By Corina Pons
MADRID (Reuters) – The new president of Venezuela’s opposition legislature is confident the United States will back the body by continuing to protect foreign assets like oil refiner Citgo Petroleum from creditors, she said on Friday.
Dinorah Figuera, a 61-year-old doctor from the Primero Justicia party, was chosen to lead the opposition’s national assembly earlier this month as it prepares to pick a presidential candidate and pushes for renewed talks with the government.
Figuera, who lives in exile in Spain, told Reuters in an interview that the assembly’s new triumvirate of women leaders will be able to confront President Nicolas Maduro, whom the United States and other countries consider a dictator, and protect assets like Citgo and nearly $2 billion in gold at the Bank of England from creditors.
Maduro has accused the opposition of working with the United States and other countries to stage coups against him.
This month the U.S. Treasury Department extended protection for Citgo until April and Figuera said it could be renewed.
“The United States supports the National Assembly, England supports the National Assembly … we have had conversations and that (Citgo) licence can be renewed for more months,” Figuera said.
Venezuela owes more than $60 billion to creditors and is facing legal judgements over nationalizations and delayed bond payments.
Opposition lawmakers have appointed a committee to manage assets abroad.
Venezuela traditionally has only one legislature, but currently has two parallel bodies – one of government-allied lawmakers and another for the opposition.
Figuera, who moved to Spain in 2018, aims to “stitch together” the unity of the opposition, after sometimes fierce infighting between its largest parties.
As with other opposition lawmakers, she does not receive a salary for her role.
She is in the process of transferring her medical credentials so cannot yet practice as a doctor and makes ends meet by caring for an 87-year-old diabetic woman in Valencia, in southern Spain.

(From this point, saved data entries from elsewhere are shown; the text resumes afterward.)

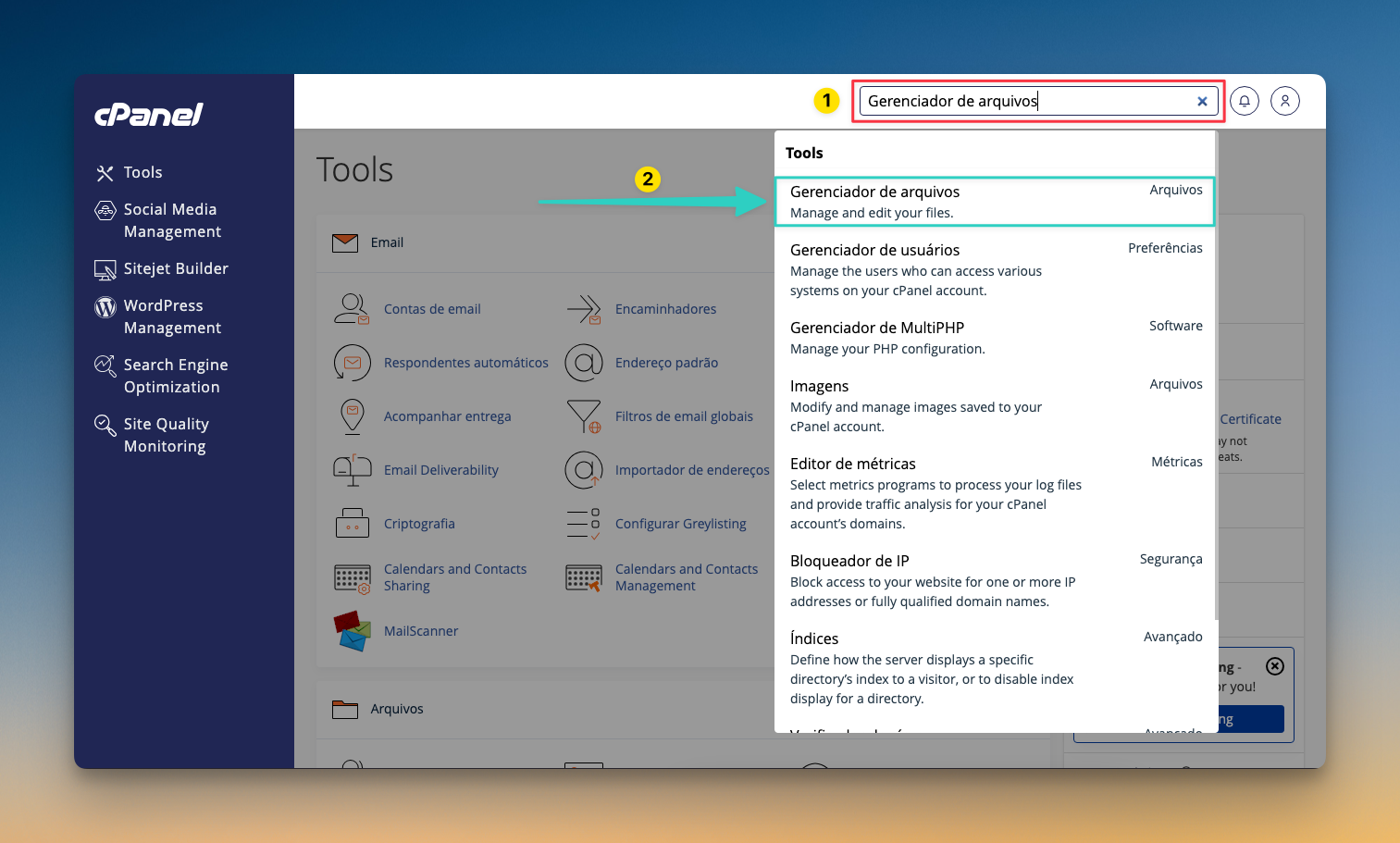Click the notifications bell icon
The height and width of the screenshot is (843, 1400).
click(x=1245, y=101)
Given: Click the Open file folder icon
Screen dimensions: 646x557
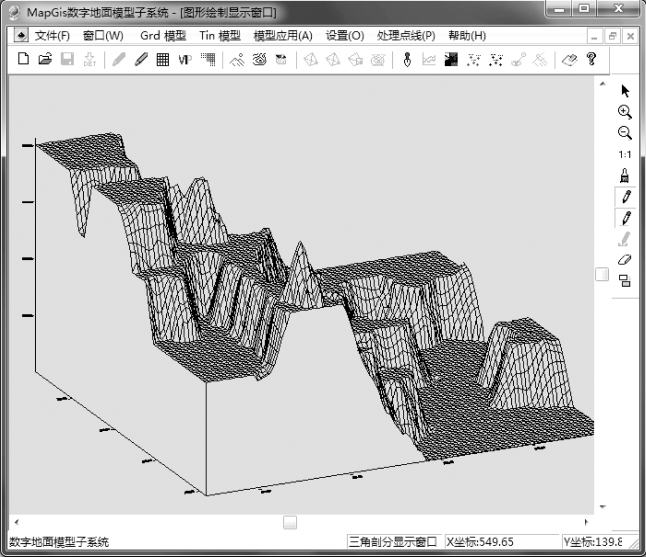Looking at the screenshot, I should (45, 60).
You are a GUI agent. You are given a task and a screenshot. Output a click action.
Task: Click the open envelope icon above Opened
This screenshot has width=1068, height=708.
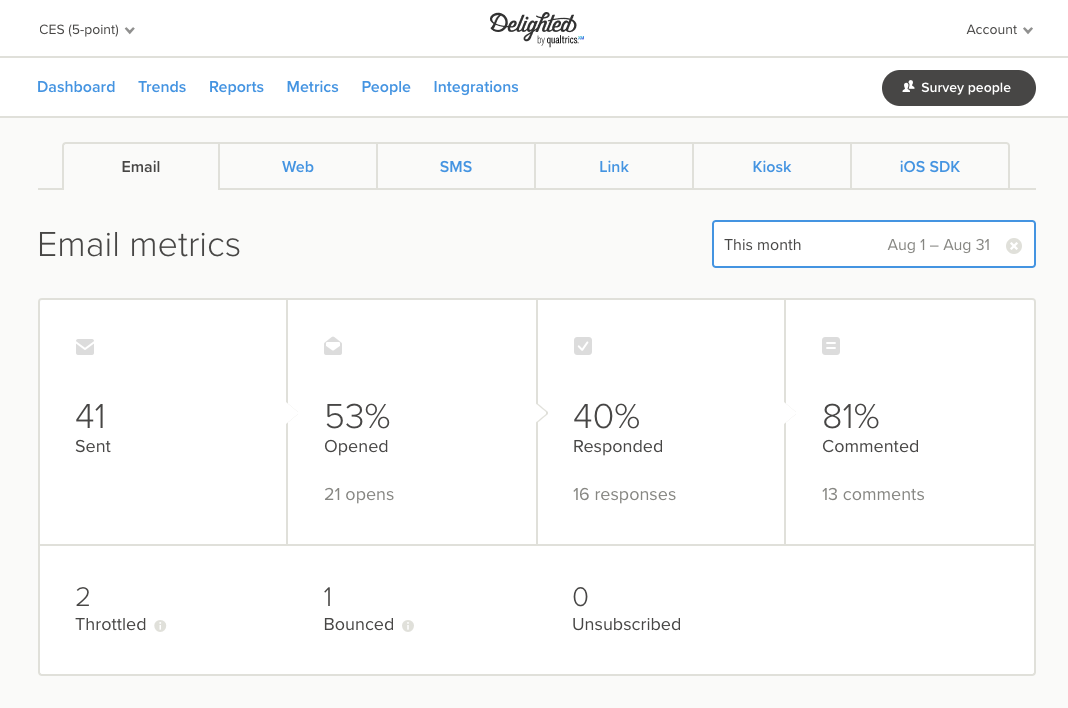click(x=333, y=346)
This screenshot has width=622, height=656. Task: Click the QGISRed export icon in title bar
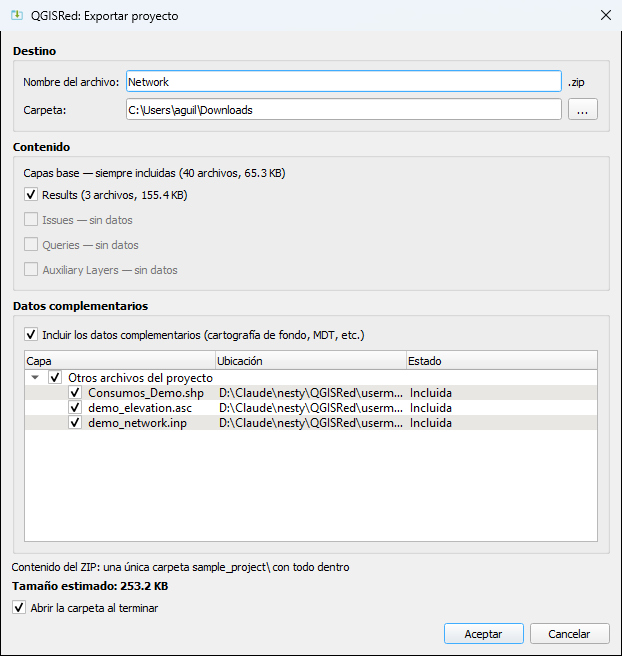[x=17, y=15]
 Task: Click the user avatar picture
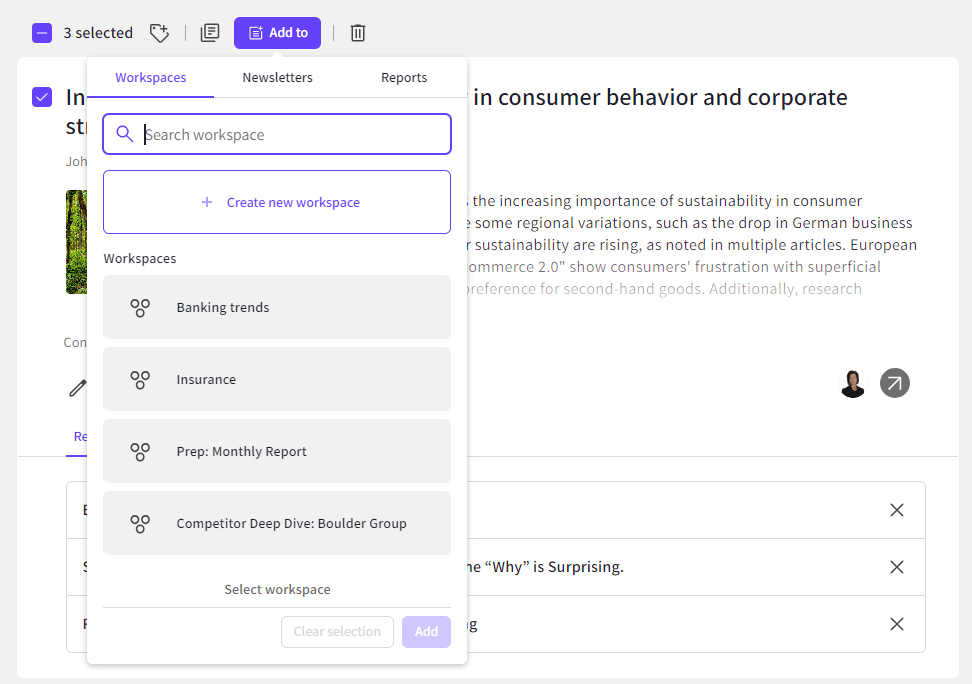[x=853, y=383]
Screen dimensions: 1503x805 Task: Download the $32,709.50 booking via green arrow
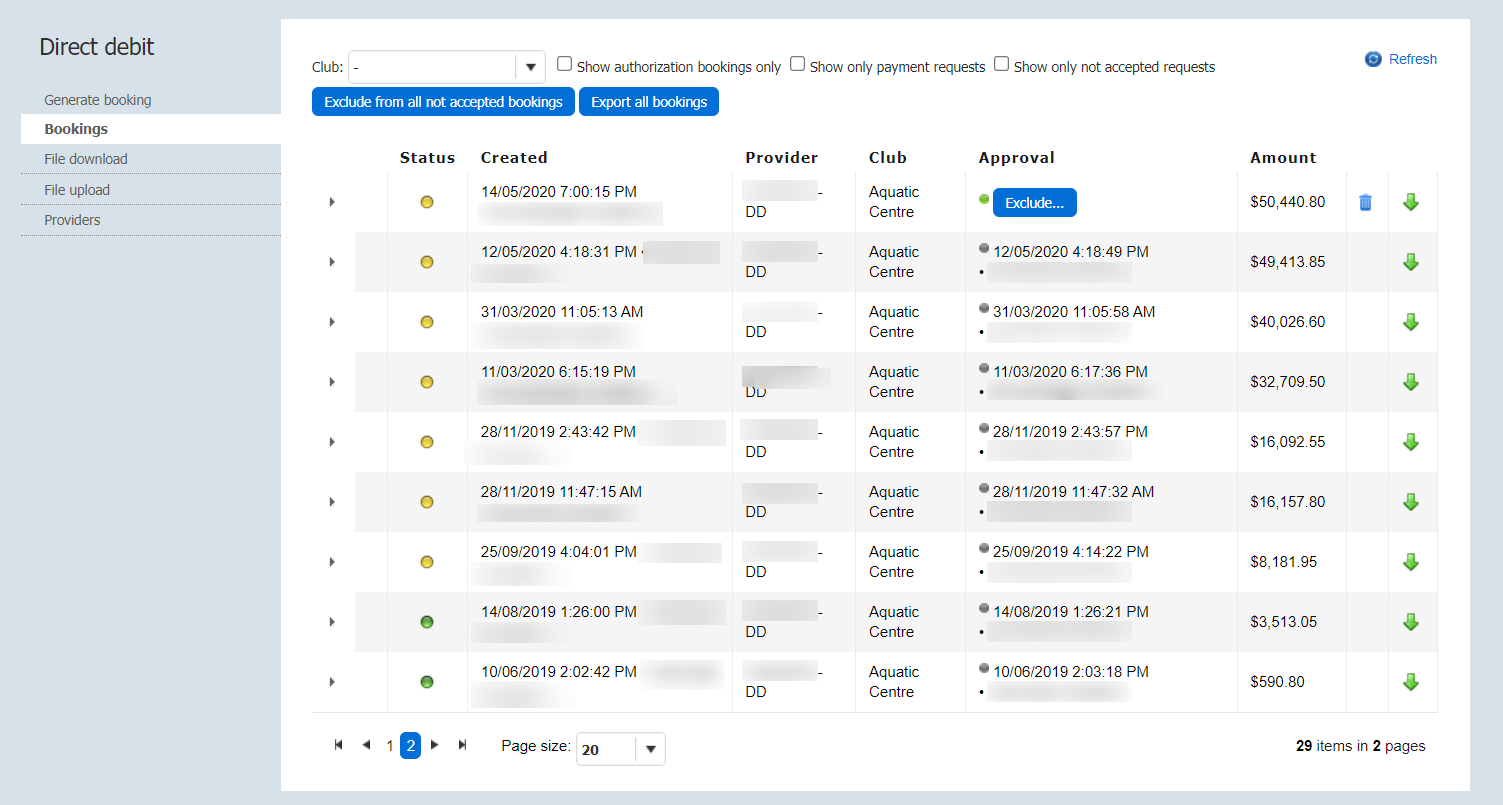click(x=1411, y=382)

“I have received threats sent by people who know or have people near to Madurismo,” she said, referencing Maduro’s allies, and adding police confiscated the apartment and a car she still owned in Venezuela a few hours after she was appointed.
Though she lost her sister and mother to COVID-19 after leaving Venezuela, she still hopes to return one day.
“I have faith that we are going to move forward,” she said. “Dictatorships are not eternal.”